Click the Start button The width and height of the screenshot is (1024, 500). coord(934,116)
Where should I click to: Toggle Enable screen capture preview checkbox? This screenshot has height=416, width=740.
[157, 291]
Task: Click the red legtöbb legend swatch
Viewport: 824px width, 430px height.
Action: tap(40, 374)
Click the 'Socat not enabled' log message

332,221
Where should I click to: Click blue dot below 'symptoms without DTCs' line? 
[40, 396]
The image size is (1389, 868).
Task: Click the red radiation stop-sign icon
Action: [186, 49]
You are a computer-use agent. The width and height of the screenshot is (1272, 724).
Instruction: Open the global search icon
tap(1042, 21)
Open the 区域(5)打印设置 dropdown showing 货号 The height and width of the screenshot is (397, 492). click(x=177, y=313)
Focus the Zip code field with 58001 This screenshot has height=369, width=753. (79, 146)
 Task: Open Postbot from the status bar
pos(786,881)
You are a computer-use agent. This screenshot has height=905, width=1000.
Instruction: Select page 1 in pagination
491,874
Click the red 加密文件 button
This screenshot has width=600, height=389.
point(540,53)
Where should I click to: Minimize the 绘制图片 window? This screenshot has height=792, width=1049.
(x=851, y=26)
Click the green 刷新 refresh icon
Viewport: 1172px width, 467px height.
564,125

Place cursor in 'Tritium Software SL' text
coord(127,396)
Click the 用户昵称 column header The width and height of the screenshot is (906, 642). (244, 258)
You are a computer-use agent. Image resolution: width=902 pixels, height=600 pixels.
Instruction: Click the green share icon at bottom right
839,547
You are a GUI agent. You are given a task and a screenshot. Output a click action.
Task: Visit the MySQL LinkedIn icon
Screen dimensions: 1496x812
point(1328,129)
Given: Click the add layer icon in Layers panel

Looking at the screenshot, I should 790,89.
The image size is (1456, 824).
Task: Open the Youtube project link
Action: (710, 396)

------------------------

▸ Short task
Copy out the entries above word for word, line by line.

▸ Exercise result
Click the Start button The width and height of the screenshot is (1024, 500). coord(934,116)
Where should I click to: Toggle Enable screen capture preview checkbox? This screenshot has height=416, width=740.
[157, 291]
Task: Click the red legtöbb legend swatch
Viewport: 824px width, 430px height.
Action: tap(40, 374)
Click the 'Socat not enabled' log message

332,221
Where should I click to: Click blue dot below 'symptoms without DTCs' line? 
[40, 396]
The image size is (1389, 868).
Task: Click the red radiation stop-sign icon
Action: [186, 49]
You are a computer-use agent. The width and height of the screenshot is (1272, 724).
Instruction: Open the global search icon
tap(1042, 21)
Open the 区域(5)打印设置 dropdown showing 货号 The height and width of the screenshot is (397, 492). click(x=177, y=313)
Focus the Zip code field with 58001 This screenshot has height=369, width=753. (79, 146)
 Task: Open Postbot from the status bar
pos(786,881)
You are a computer-use agent. This screenshot has height=905, width=1000.
Instruction: Select page 1 in pagination
491,874
Click the red 加密文件 button
This screenshot has width=600, height=389.
point(540,53)
Where should I click to: Minimize the 绘制图片 window? This screenshot has height=792, width=1049.
(x=851, y=26)
Click the green 刷新 refresh icon
Viewport: 1172px width, 467px height.
564,125

Place cursor in 'Tritium Software SL' text
coord(127,396)
Click the 用户昵称 column header The width and height of the screenshot is (906, 642). (244, 258)
You are a computer-use agent. Image resolution: width=902 pixels, height=600 pixels.
Instruction: Click the green share icon at bottom right
839,547
You are a GUI agent. You are given a task and a screenshot. Output a click action.
Task: Visit the MySQL LinkedIn icon
Screen dimensions: 1496x812
point(1328,129)
Given: Click the add layer icon in Layers panel

Looking at the screenshot, I should 790,89.
The image size is (1456, 824).
Task: Open the Youtube project link
Action: (710, 396)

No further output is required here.